══ Material for this task

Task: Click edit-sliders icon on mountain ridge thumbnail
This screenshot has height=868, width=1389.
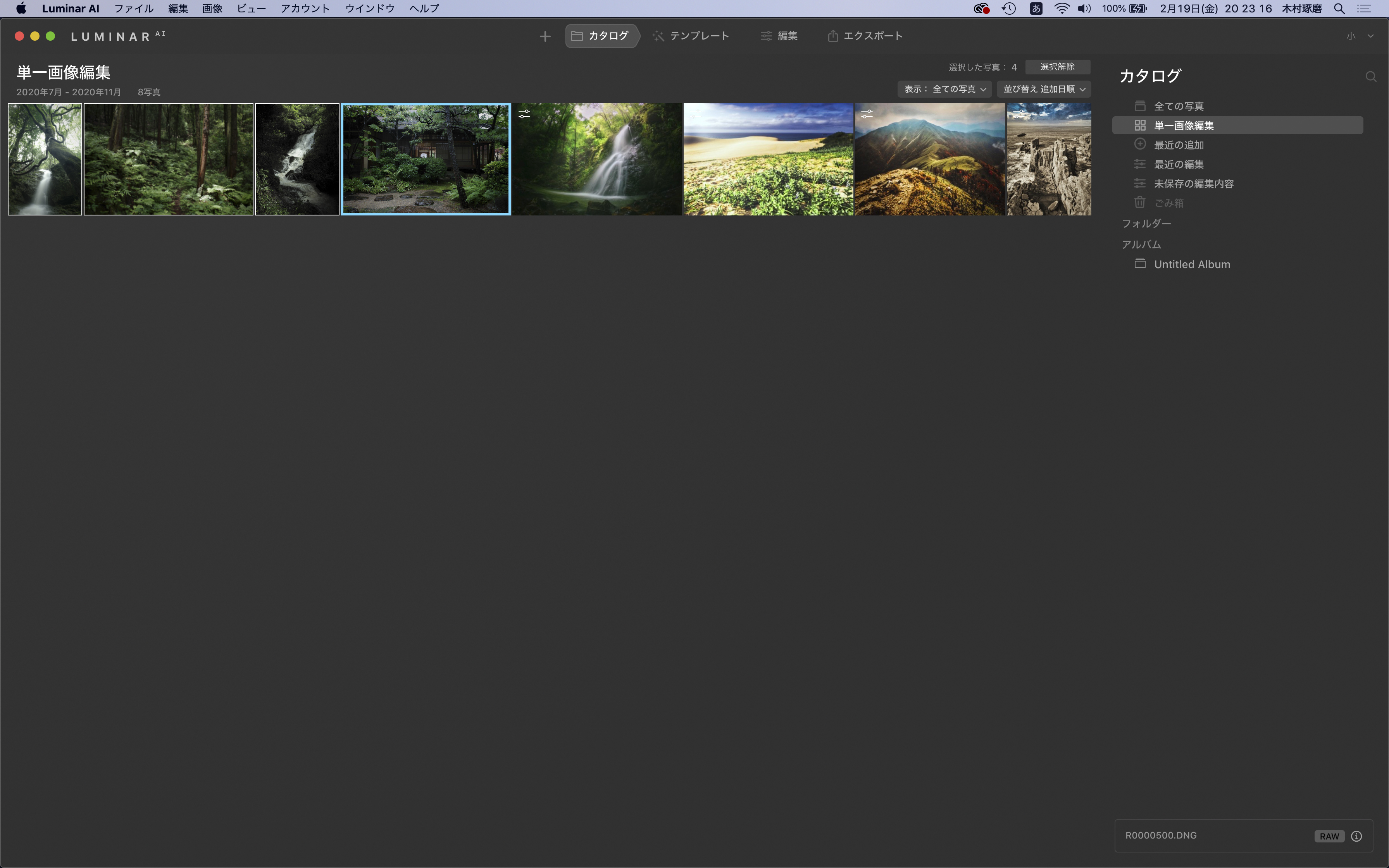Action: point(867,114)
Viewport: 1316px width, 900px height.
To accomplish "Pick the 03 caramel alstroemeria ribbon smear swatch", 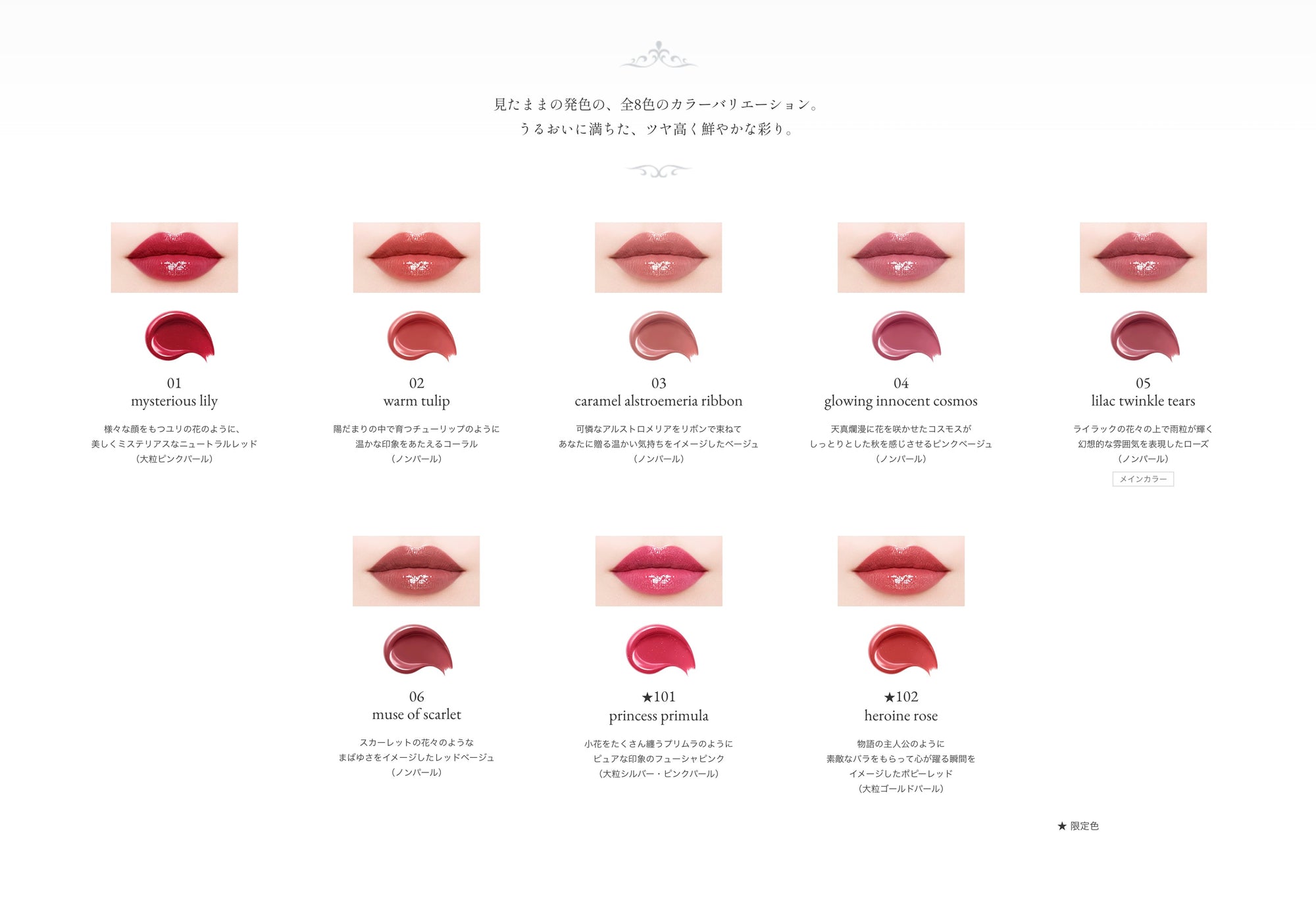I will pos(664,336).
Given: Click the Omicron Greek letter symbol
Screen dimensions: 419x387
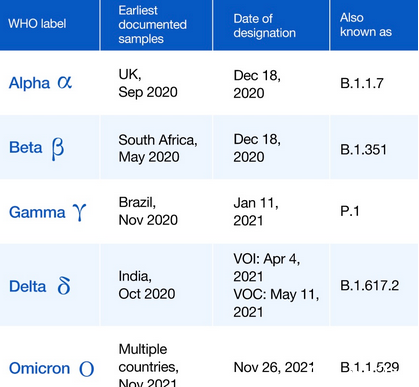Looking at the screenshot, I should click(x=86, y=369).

════

Task prompt: Reproduce the lines from the one containing "Given: Click the Omicron Greek letter symbol" through the end of the rows, leaving out the pictures.

Written answer:
Given: Click the Omicron Greek letter symbol
Screen dimensions: 419x387
Looking at the screenshot, I should click(x=86, y=369).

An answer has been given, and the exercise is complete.